Except that they're really zeroes.
And we've been pronouncing them wrong for the last 150 years. Rather than zeroes, which is what they are, we call them "oh," "double-oh," and "triple-oh" guitars.
And that's what I explained to Dave last weekend. (Although he may have wandered off right around 1860...)
See you soon,
Carl
PS: From the "Just To Confuse Us" Department:
In 1929, a banjo player and orchestra leader, Perry Bechtel (no relation), requested a guitar with a longer, thinner neck. Martin responded by making a guitar with a neck that joined the body at the 14th fret, rather than the traditional 12th fret. They called it the "Orchestra Model" and two styles were manufactured, the OM-18 and the OM-28. In this instance, the first letter actually is an O and not a zero.
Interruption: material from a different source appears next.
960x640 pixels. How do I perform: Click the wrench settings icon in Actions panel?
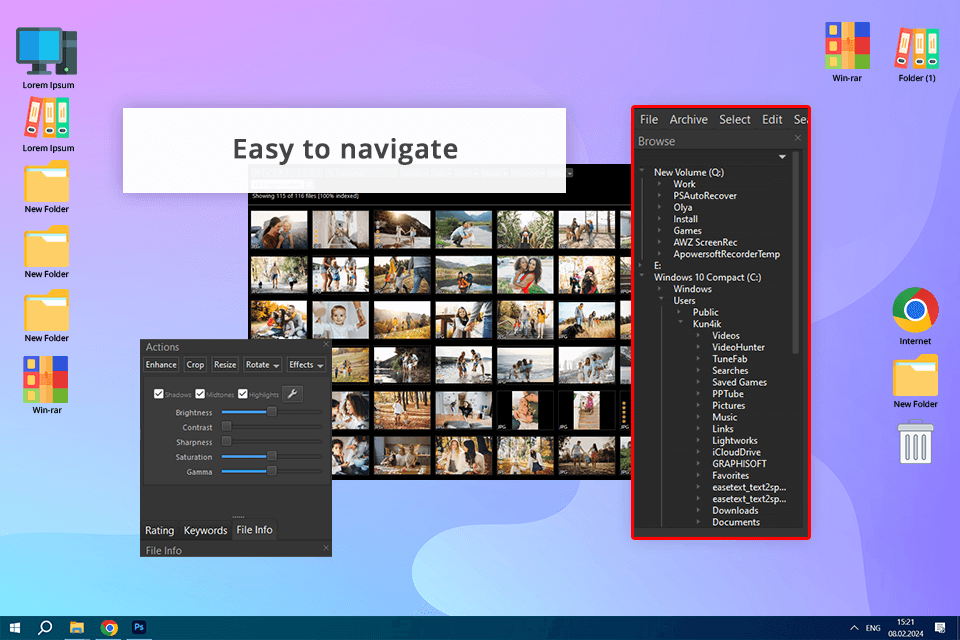(x=293, y=394)
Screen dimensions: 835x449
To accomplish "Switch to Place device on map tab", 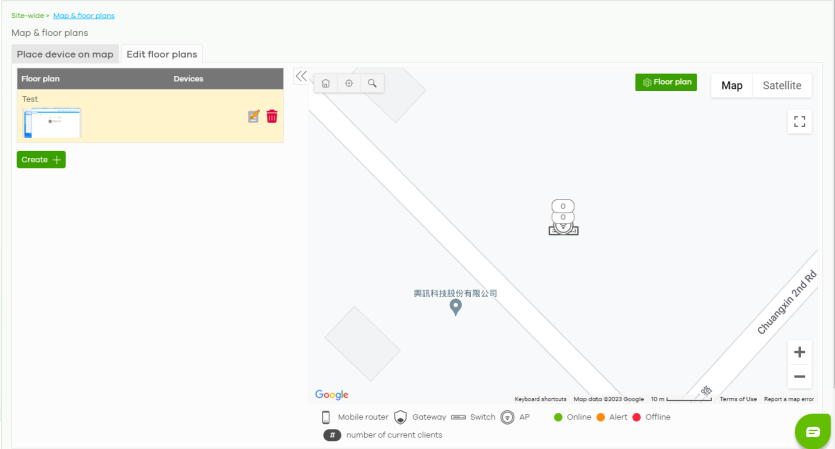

PPS: From the "Just To Confuse Us Again" Department:
Since the 1990s, Martin has occasionally manufactured assorted larger-than-dreadnought guitars, and designated them as 0000 instruments. Yes, four zeroes. I'm not sure how to pronounce those.
PPPS: Changing the topic briefly, The Carnegie Science Center is currently hosting an exhibit called "Guitar: The Instrument That Rocked The World." It runs through September 30th. Here's a link. This Saturday and Sunday, July 21 and 22, John and I will be set up at the Science Center giving free guitar appraisals. These appraisals, of course, will just be our two cents worth. And since we won't have the opportunity to take anything apart (look under the pickguard, etc.) the appraisals will only be general and not send-this-to-my-insurance-man worthy. But it should be fun! We'll be there from noon until 4 both Saturday and Sunday. And to liven up our booth, I'll be taking a few vintage and reissue Beatle guitars for display.
PPPPS: Getting back to Nashville music, I saw some unbelievably good players. Look at this guy: J. D. Simo with the Don Kelley Band.
PPPPPS: Getting back to the correct pronunciation of Martin 0, 00, and 000 guitars, it just occurred to me that when I opened Pittsburgh Guitars many years ago, some of my older customers referred to those models as "aught," "double-aught" and "triple-aught." These days you don't often hear the word "aught" used in daily conversation, but it does mean zero. Maybe that's the way Martin described the guitars in the old days!